La notizia non è ancora confermata ma le piste di mafia si fanno sempre più insistenti. È confermata la morte di una ragazza con la colpa di andare al mattino a scuola: come le guerre di mafia che sembrano così lontane nei tempi e raccontiamo tutti i giorni di tutto l’anno proprio dentro le aule delle scuole. Si muore perché si svolge la propria funzione quotidiana. Come nemmeno nelle guerre, perché lì i civili sono annoverati tra gli “errori” e invece qui la scuola è l’obiettivo. Che i giorni siano quelli delle commemorazioni di Falcone e Borsellino, che proprio a Giovanni Falcone e alla moglie sia intitolato quell’istituto, che la carovana antimafia proprio oggi passasse di lì e che il nuovo sindaco appena insediato abbia dimostrato di avere le idee chiare sul tema sono le schegge di una prefazione che mette i brividi.

Io non so cosa si potrebbe scrivere della mafia che mette le bombe fuori da una scuola. Non abbiamo le parole, noi, la nostra generazione. È una di quelle storie che riusciamo a ricordare ma per viverle dobbiamo inventarci parole del presente che sono tutte da ricostruire, dolori e paure che suonano corde così in basso che non sappiamo più come abitare.
Se la mafia va fuori da una scuola (e aspettiamo le notizie e le conferme) significa che ha deciso di allargare i livelli. Che mentre pascola con i colletti bianchi sta perdendo terreno tra i giovani, nelle piazze. Nelle scuole, appunto.

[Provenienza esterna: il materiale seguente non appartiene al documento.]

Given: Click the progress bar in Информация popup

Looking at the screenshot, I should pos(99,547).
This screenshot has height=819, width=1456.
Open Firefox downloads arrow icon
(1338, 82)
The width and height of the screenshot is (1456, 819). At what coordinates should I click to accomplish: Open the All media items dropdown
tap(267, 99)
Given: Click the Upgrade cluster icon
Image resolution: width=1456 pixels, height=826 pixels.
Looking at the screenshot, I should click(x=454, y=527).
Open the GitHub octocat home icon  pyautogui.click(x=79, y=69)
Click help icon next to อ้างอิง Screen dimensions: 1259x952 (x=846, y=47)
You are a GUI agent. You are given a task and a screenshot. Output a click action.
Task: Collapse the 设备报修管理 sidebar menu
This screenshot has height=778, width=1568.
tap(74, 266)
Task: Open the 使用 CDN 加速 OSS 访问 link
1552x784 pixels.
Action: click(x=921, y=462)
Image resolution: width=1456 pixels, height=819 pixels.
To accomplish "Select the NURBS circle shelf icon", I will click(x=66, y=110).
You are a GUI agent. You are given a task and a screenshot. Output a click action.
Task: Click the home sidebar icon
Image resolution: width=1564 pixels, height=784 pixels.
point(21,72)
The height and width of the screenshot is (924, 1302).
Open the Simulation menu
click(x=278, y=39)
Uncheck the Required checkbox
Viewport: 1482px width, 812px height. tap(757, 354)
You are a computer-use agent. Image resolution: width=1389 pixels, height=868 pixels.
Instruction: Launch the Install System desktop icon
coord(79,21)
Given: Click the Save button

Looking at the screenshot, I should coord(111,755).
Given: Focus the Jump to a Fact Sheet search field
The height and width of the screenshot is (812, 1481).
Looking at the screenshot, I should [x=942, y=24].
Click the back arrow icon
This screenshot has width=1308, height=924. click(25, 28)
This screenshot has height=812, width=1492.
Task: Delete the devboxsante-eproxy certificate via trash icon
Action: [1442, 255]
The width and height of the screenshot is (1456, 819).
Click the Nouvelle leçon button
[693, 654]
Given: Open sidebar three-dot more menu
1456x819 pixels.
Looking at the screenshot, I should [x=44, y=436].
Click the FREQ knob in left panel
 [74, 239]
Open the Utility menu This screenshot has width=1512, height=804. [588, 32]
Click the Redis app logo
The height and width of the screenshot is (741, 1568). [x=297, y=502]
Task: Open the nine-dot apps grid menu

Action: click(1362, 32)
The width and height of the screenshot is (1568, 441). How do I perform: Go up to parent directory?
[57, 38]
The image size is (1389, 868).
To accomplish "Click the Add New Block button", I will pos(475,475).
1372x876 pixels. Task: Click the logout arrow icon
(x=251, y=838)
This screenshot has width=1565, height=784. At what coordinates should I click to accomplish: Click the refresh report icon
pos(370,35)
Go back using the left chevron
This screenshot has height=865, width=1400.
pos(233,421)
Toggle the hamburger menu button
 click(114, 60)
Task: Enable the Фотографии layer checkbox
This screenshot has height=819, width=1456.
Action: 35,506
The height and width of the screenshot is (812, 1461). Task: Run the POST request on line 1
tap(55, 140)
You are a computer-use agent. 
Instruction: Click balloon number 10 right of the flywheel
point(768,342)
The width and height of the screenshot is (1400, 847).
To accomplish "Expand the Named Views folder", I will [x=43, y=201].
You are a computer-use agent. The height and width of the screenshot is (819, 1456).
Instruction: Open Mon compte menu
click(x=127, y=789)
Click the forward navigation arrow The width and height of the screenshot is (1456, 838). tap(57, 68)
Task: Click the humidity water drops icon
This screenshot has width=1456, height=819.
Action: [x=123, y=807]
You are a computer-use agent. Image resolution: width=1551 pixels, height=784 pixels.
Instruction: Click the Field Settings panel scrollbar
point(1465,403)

E allora bisogna rimanere uniti. Ripartire. Stringersi con forza. Perché mentre il Paese brancola nel buio qualcuno rimane morto ammazzato sotto la suola delle incertezze. E perché lì, nelle scuole, la rivoluzione per la bellezze e per “quel fresco profumo di libertà” di cui parlava Borsellino è iniziata da un pezzo.